• WHAT IS BEING ASKED: As written and without pictures, set down the lines from the one that contains "You are a computer-use agent." through the end of the data.

Stored data:
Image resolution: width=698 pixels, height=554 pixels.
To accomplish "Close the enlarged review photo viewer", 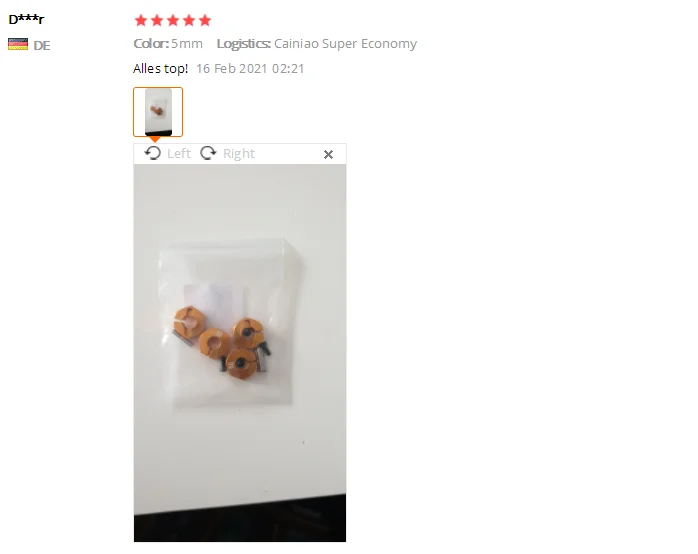I will (x=329, y=154).
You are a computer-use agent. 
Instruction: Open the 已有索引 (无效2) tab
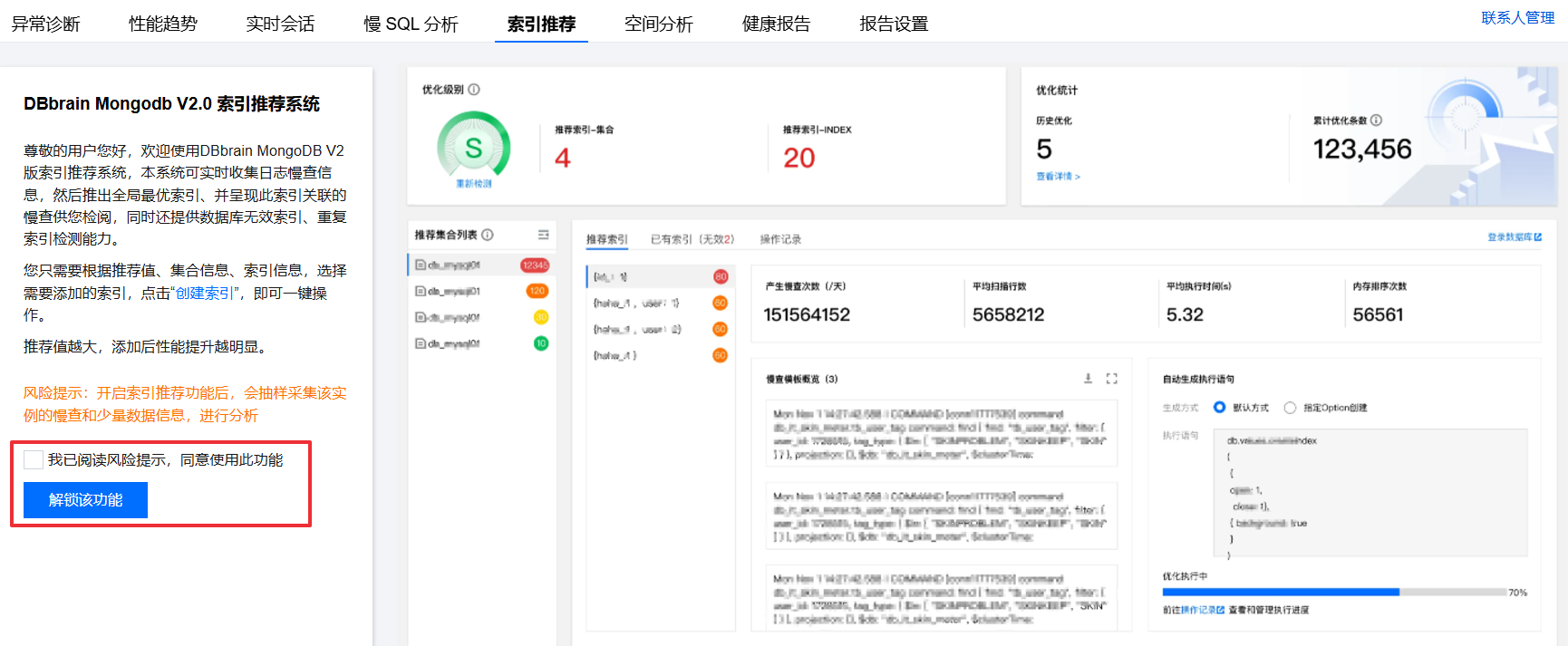click(692, 239)
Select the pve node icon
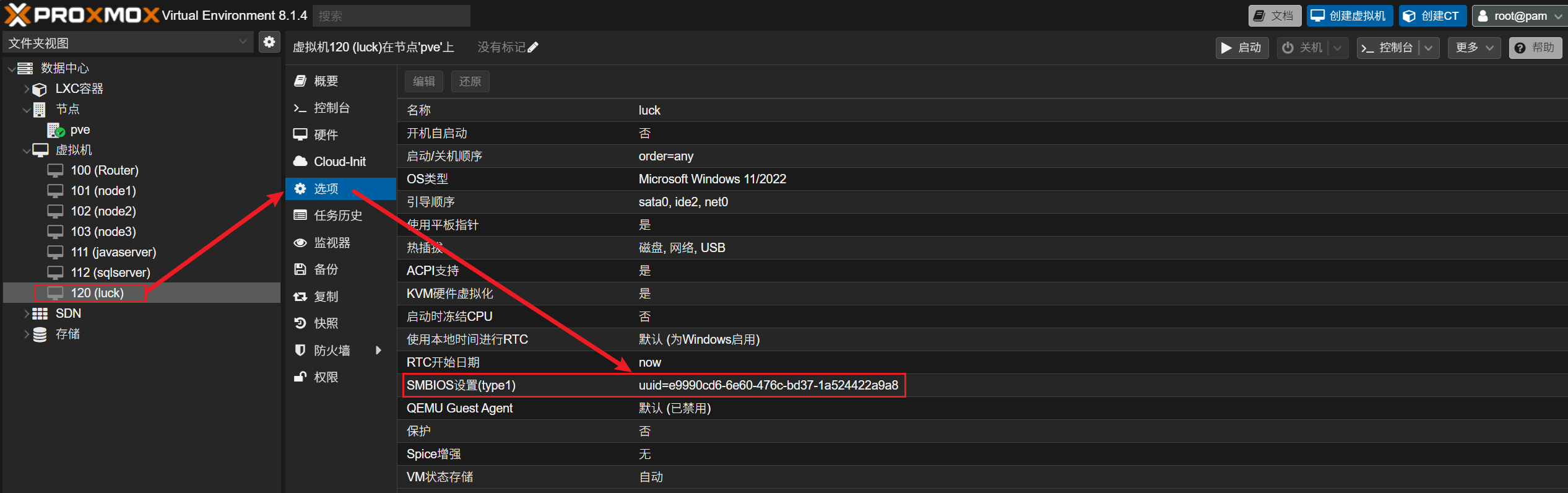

• WRITTEN RESPONSE:
You are a computer-use agent. 
Instruction: Open the 已有索引 (无效2) tab
click(692, 239)
Select the pve node icon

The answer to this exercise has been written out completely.